Results: During a mean follow-up period of 5.2 years (SD 2.6 years), 459 of 21 170 (2.2%) individuals with and 299 of 211 700 (0.1%) without SCARs developed incident autoimmune disease, respectively. The incidence rate of any autoimmune disease was 418.5 events per 100 000 person-years among patients with SCARs and 27.0 events per 100 000 person-years among those without SCARs and the adjusted hazard ratio of any autoimmune disease was 15.5 (95% confidence interval 13.4-17.9). Furthermore, there was increased risk of an array of incident autoimmune disease, including systemic vasculitis, type 1 diabetes mellitus, Henoch-Schönlein purpura, primary Sjögren syndrome, Addison disease, systemic lupus erythematosus, systemic sclerosis, inflammatory bowel disease (ulcerative colitis and Crohn disease), myasthenia gravis, Hashimoto thyroiditis, psoriasis, rheumatoid arthritis, ankylosing spondylitis, Graves disease and autoimmune haemolytic anaemia.
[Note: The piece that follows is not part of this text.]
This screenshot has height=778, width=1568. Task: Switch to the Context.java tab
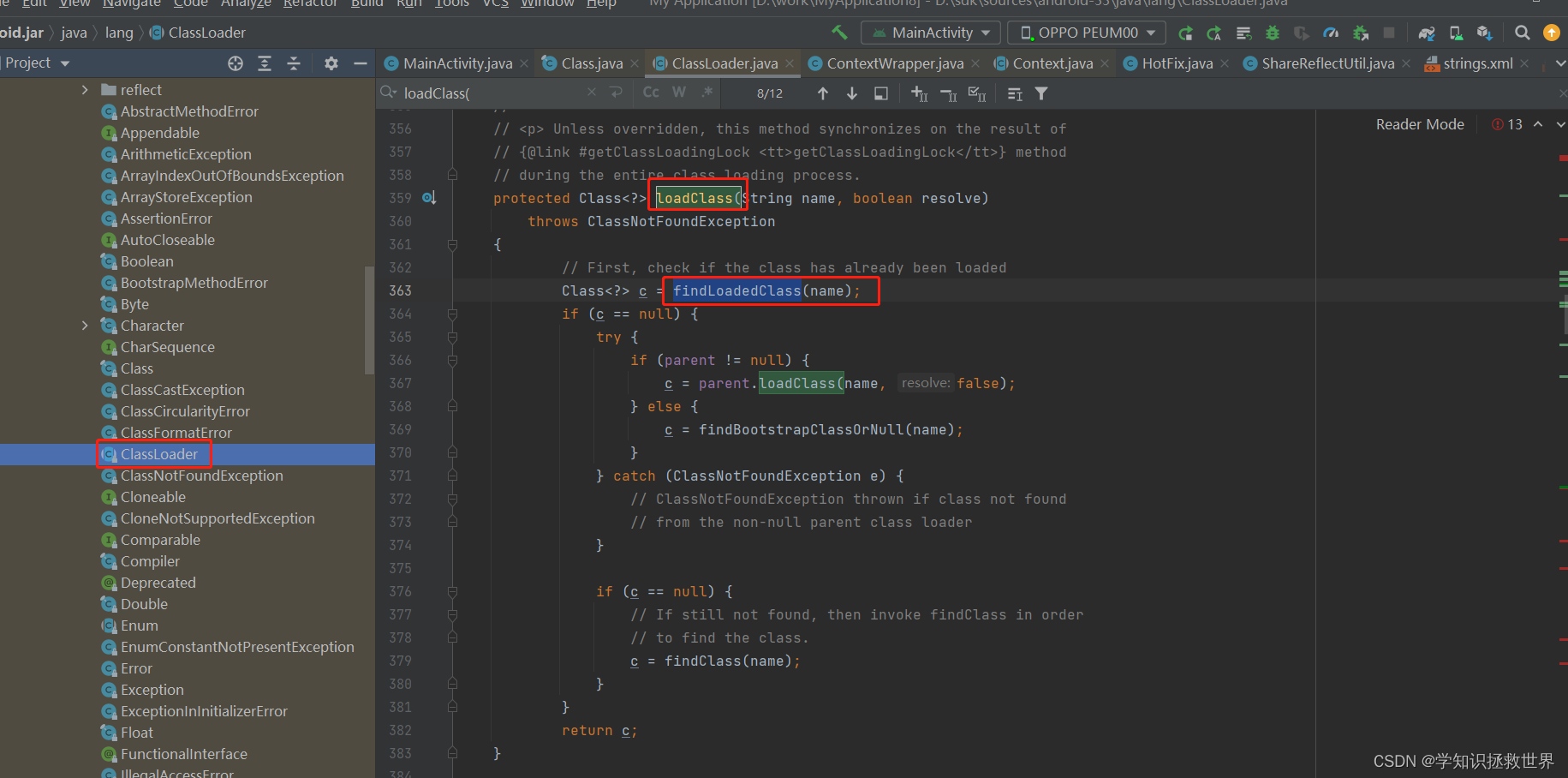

Conclusions: This study suggests that patients with SCARs have a higher risk of developing autoimmune diseases than patients without SCARs. Further research investigating the underlying mechanisms is warranted. Physicians should be attentive to potential sequelae that may arise following SCARs resolution during long-term follow-up.
© The Author(s) 2025. Published by Oxford University Press on behalf of British Association of Dermatologists. All rights reserved. For commercial re-use, please contact reprints@oup.com for reprints and translation rights for reprints. All other permissions can be obtained through our RightsLink service via the Permissions link on the article page on our site—for further information please contact journals.permissions@oup.com.
Conflict of interest statement
Conflicts of interest: The authors declare no conflicts of interest.